Method: 30-minutes moderated usability test with five different users via zoom and in-person.

 

Goal: to see if the updated prototype works solve previous issues

 

Main findings:

  • Bottom navigation doesn’t provide access to the home screen

  • Analysis questions and answers need improvements

  • Tidy up tasks need optimization

 

Solutions:

  • Combine the home with insights tab to provide direct access

  • Improve the questions and answers in the analysis 

  • Improve the task screen to provide clear instructions.

 

Usability test report (round 2)

The Final Design

What did I learn?

Go for progress, not perfection

The whole project took six months which is longer than I anticipated. The feeling of uncertainty prevents me from moving forward.
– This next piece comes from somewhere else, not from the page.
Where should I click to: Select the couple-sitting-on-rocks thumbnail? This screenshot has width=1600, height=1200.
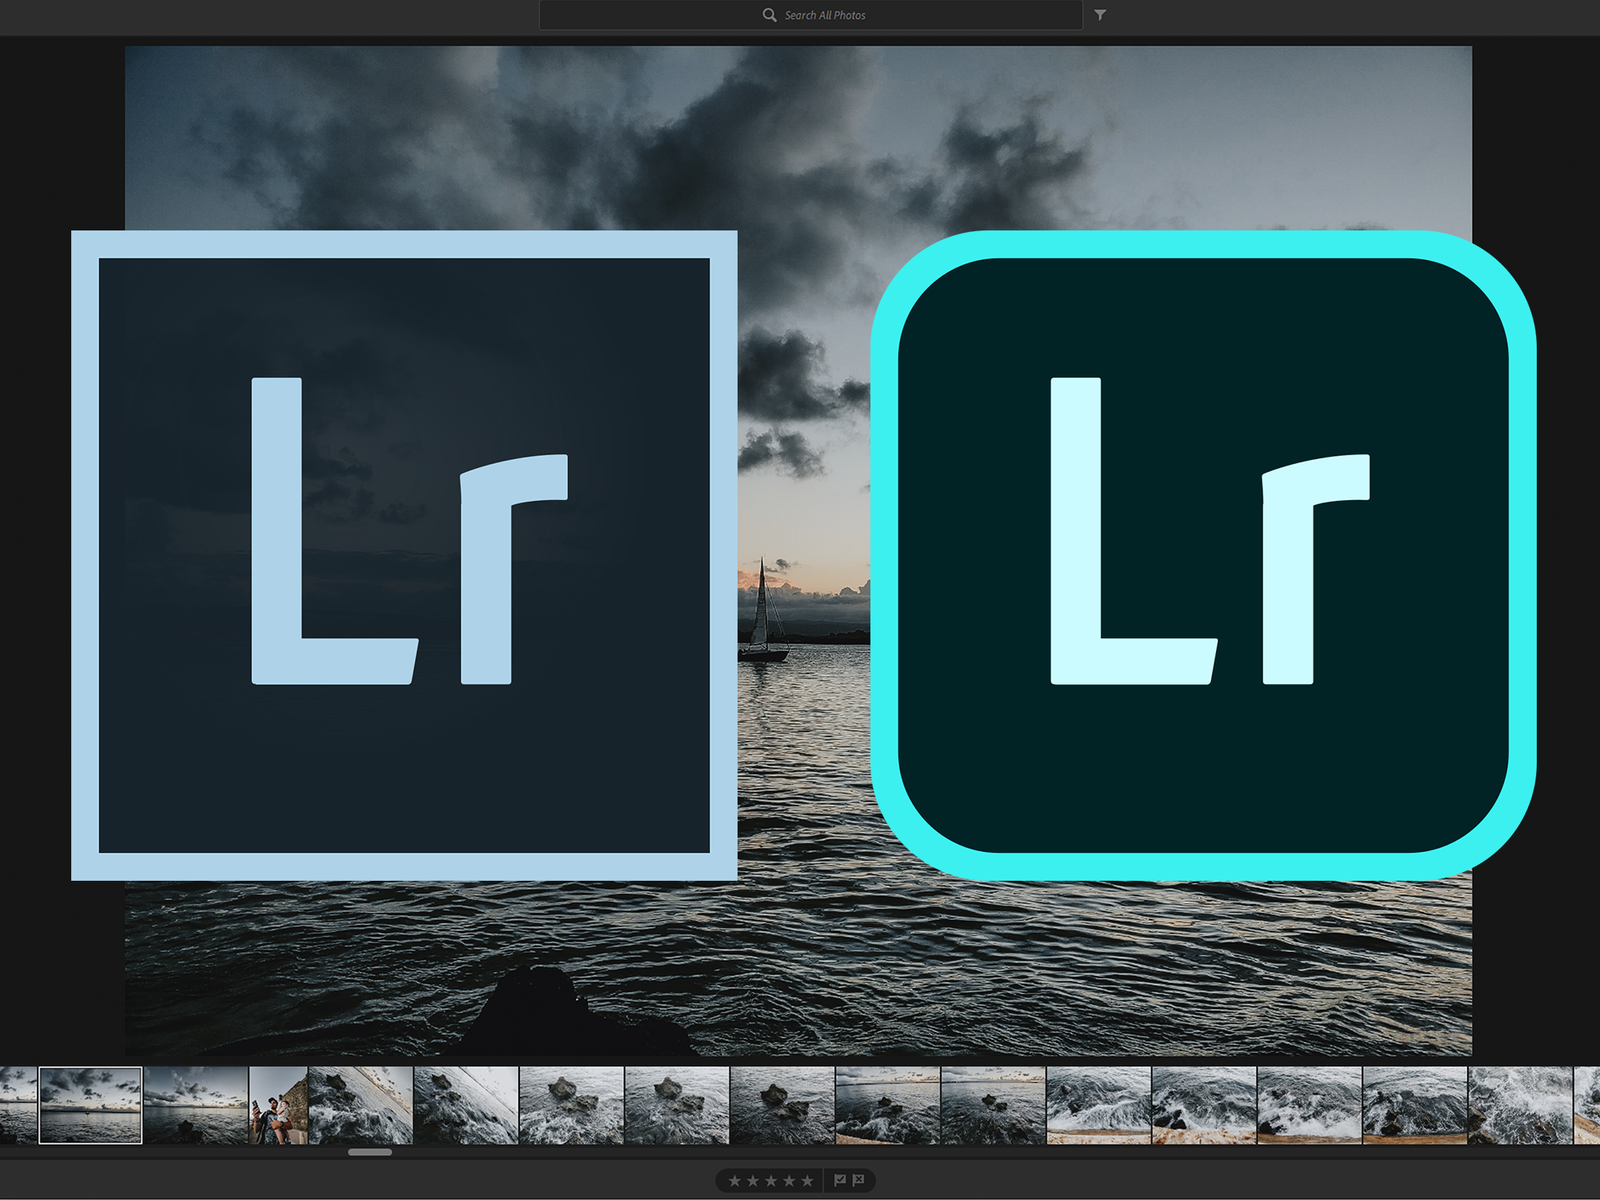(x=277, y=1106)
After going through the user tests, I gained more confidence in the project direction. I learned that it is ok to have rough ideas or uncertainty through the design process. I can always go back to the research and user insights to validate.

 

Paper prototyping is not an ideal testing tool

I enjoy how quickly I can express my ideas on paper, and it is beneficial if I sit next to the person to explain the concept while I sketch. However,
I learned the paper prototype could confuse users during usability tests, and I had to provide more context to users to clear the confusion, which is not ideal. It is not the best low fidelity mockup tool for drawing multiple screens interactions and is very time-consuming when I have to redraw the same components (i.e., navigation bars) on all screens. I will not take so much time sketching on paper for future projects but only use it to gather and communicate ideas.

Lack of constraints

Finally, as one person team for this project, I didn’t collaborate with other team members or have many constraints. It would benefit the project if I worked with other stakeholders so that I could understand the business and technique constraints before ideation and prototyping.